The U.S. Department of State’s Investment Climate Statements provide information on the business climates of more than 170 economies and are prepared by economic officers stationed in embassies and posts around the world. They analyze a variety of economies that are or could be markets for U.S. businesses. The Investment Climate Statements are also references for working with partner governments to create enabling business environments that are not only economically sound, but address issues of labor, human rights, responsible business conduct, and steps taken to combat corruption. The reports cover topics including Openness to Investment, Legal and Regulatory Systems, Protection of Real and Intellectual Property Rights, Financial Sector, State-Owned Enterprises, Responsible Business Conduct, and Corruption.

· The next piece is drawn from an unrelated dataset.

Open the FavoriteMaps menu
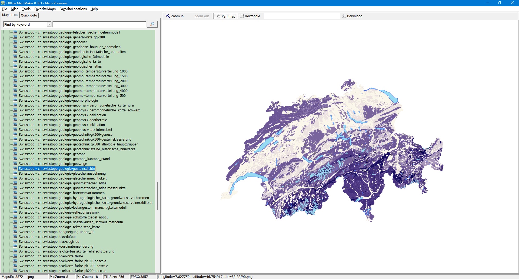The image size is (519, 279). 45,9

2023 Nicaragua Investment Climate Statement Executive Summary:
Investors should be extremely cautious about investing in Nicaragua. The regime of President Ortega and Vice President Murillo continues to suspend constitutionally guaranteed civil rights, detain political prisoners, seize private property, and disregard the rule of law, creating an unpredictable investment climate rife with reputational risk and arbitrary regulation.

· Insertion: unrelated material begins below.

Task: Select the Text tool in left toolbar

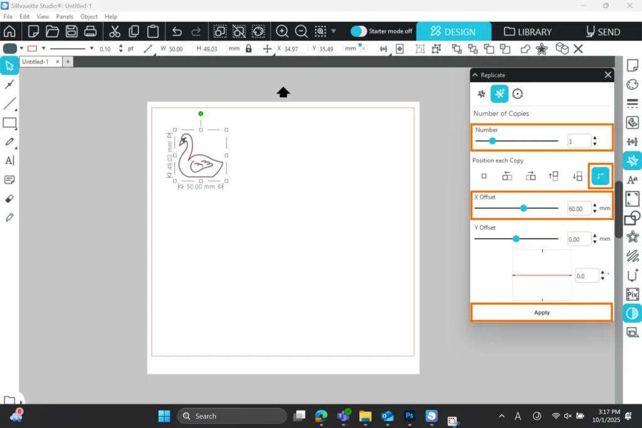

After committing widespread electoral fraud and jailing opponents, the Ortega-Murillo regime secured a fourth consecutive presidential term in November 2021. In 2022, the regime revoked the legal registration and expropriated the assets of more than 3,000 nonprofit organizations – including environmental advocacy groups, private universities, Catholic-linked charities, and organizations that provide free dental and health care to impoverished children – ostensibly for being at high risk of money laundering and terrorist financing. In February 2023, shortly after releasing more than 200 political prisoners into the custody of the United States, the regime stripped each of their Nicaraguan citizenship, removed them from the civil registry, froze their bank accounts, and in several instances seized their properties.
The regime ramped up its repression of the Nicaraguan private sector in March 2023, revoking the legal registration and expropriating the assets of 19 of the nation’s leading business chambers. Business chambers had for decades played a crucial role in Nicaragua’s private sector as advocates for the business community on policy matters among other issues. Individual businesses must now interact directly with the Nicaraguan government, often at greater cost for firms and from a weaker negotiating position.
In 2020, the National Assembly approved six repressive laws that alarmed investors. Some of the most concerning include: a foreign agents law that requires organizations and individuals to report foreign assistance and prevents any person receiving foreign funding from running for office; and a consumer protection law that could prevent financial institutions from making independent decisions on whether to service financial clients, including OFAC-sanctioned entities. Tax authorities have seized properties following reportedly arbitrary tax bills and jailed individuals without due process until taxes were negotiated and paid. Arbitrary fines and customs inspections prejudice companies that use or sell imported products.
In response to the Ortega-Murillo regime’s deepening authoritarianism, almost all international financial institutions have stopped issuing new loans to Nicaragua, and most external financing will wind down by 2025. The regime’s hopes that a new economic partnership with the People’s Republic of China (PRC) would provide fresh investment and financing have not yet materialized.
Despite regime repression and growing poverty, Nicaragua continues to show stable macroeconomic fundamentals, including a record-high $4 billion in foreign reserves, a sustainable debt load, and a well-capitalized banking sector. Independent forecasts predict Nicaragua’s $14 billion economy will grow between 1.5 and 3 percent in 2023, down from a robust 10 percent post-pandemic expansion in 2021. Inflation rose to 11 percent year-on-year in January 2023, however, and remains a concern. The price of a basket of typical consumer goods and services – a key measure of inflation’s impact on the general population – rose to a record high of $514 per month in January 2023, more than double the minimum wage of $215. Some 200,000 formal sector jobs have disappeared from the economy, and Nicaraguan families now earn 15 percent less on average in real terms than in 2018. Following an unprecedent wave of hundreds of thousands of Nicaraguan migrants in the United States in 2022, remittances rose to a new record of $3.2 billion – or nearly 20 percent of Nicaragua’s GDP – driving local consumption and generating significant tax revenue.
Nicaragua’s economy still has significant potential for growth if investor confidence can be restored by strengthening institutions and improving the rule of law. Its assets include ample natural resources; a well-developed agricultural sector; and ready access to major shipping lanes. The United States is Nicaragua’s largest trading partner – it is the source of 35 percent of Nicaragua’s imports and the destination of 65 percent of Nicaragua’s exports.